Доктор Бордетт никуда не торопился. Лениво сошел он с пьедестала. Приблизился к краю платформы, возвышающейся над полом на два фута. Приподнял плюшевый канат ограждения, подлез под ним, слупил на пол, сел на край платформы, глядя на Хьюсона. Затем кивнул и улыбнулся.
— Добрый вечер, — и продолжил на безупречном английском, без малейшего акцента. — Нет нужды говорить вам, что, лишь подслушав ваш разговор с многоуважаемым управляющим этого заведения, я понял, что сегодня ночью смогу пообщаться с вами. Без моего разрешения вы не сможете ни пошевельнуться, ни заговорить, но будете слышать все, что я вам скажу. Что-то подсказывает мне, что вы… нервничаете? Мой дорогой, не питайте ложный иллюзий. Я — не чудом ожившая восковая фигура. Я — тот самый доктор Бордетт.
Он помолчал, откашлялся. Положил ногу на ногу.

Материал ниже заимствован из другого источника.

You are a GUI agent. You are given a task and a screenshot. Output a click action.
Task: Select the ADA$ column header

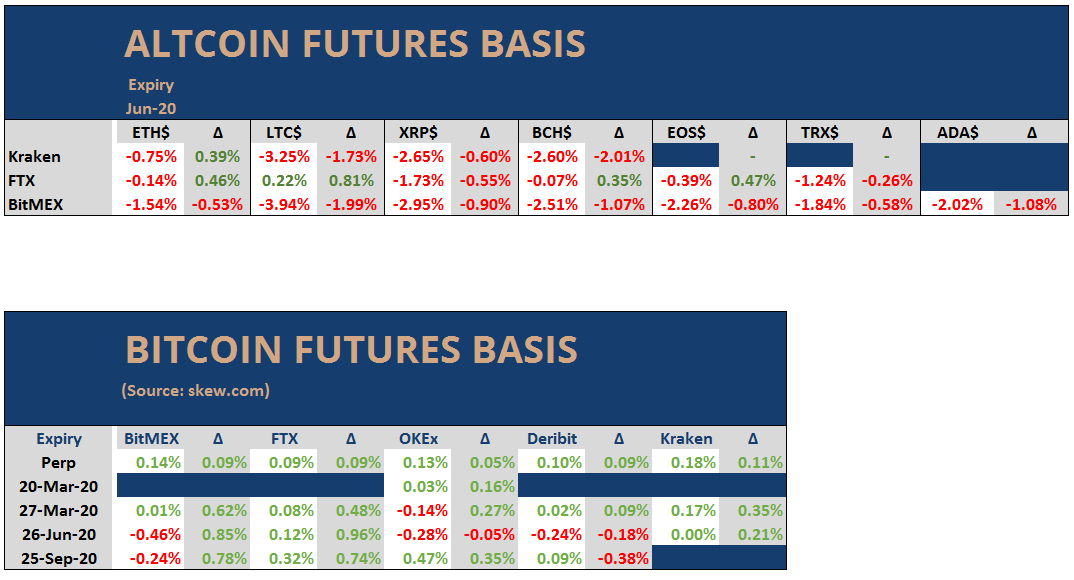coord(957,132)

— Извините, немного затекли мышцы. Но позвольте объяснить вам ситуацию. Обстоятельства — не буду утомлять подробностями — сложились так, что мне пришлось переехать в Англию. Сегодня вечером я находился неподалеку от этого здания, когда заметил, что какой-то полицейский очень уж внимательно смотрит на меня. Я догадался, что он решил остановить меня и задать несколько вопросов, отвечать на которые совершенно не хотелось. Поэтому я смешался с толпой и укрылся в музее. За дополнительную плату меня впустили в зал, в котором мы сейчас и находимся. Все остальное было уже делом техники. Я закричал: «Пожар! Пожар!» — и когда все эти идиоты ринулись вверх по лестнице, снял с восковой фигуры это пальто, надел его, фигуру спрятал под одной из платформ, а сам занял ее место на пьедестале. Должен признать, что этот вечер был едва ли не самым утомительным в моей жизни, но, к счастью, иногда рядом не оказывалось посетителей и я мог глубоко вздохнуть или изменить позу. Один раз какой-то малыш закричал, что видел, как я пошевелился. За это, полагаю, его дома отшлепают и рано уложат спать. Характеристика, данная мне управляющим, страдает предвзятостью, хотя и не лишена доли правды. Я определенно не умер, хотя многие полагают обратное. То, что он сказал о хобби, которому я предавался многие годы, соответствует действительности, но я подобрал бы другие выражения. Человечество делится на коллекционеров и прочих. До последних нам нет никакого дела. Коллекционеры собирают все, что угодно, в соответствии с собственным вкусом: деньги и марки, бабочек и спичечные коробки. Я собираю шеи.
Он замолчал и с интересом оглядел шею Хьюсона.
— Сегодня мы встретились случайно, и поэтому жаловаться просто неблагодарно. Но у вас тощая шея, сэр, и, будь моя воля, я бы никогда не остановил свой выбор на вас. Мне нравятся мужчины с толстыми шеями… толстыми и красными…
Он залез во внутренний карман, что-то достал оттуда, потрогал указательным пальцем, затем поводил взад-вперед по ладони левой руки.
— Это маленькая французская бритва, — бесстрастно пояснил Бордетт. — В Англии ими почти не пользуются, но, возможно, вам доводилось их видеть. Оттачиваются они на дереве. Лезвие, как вы можете отметить, очень тонкое. Глубокий разрез ею не сделать, но в этом и нет необходимости. Еще секунда, и вы все увидите сами. И я не могу не задать вам вопрос каждого вежливого брадобрея: «Бритва вас устраивает, не так ли, сэр?»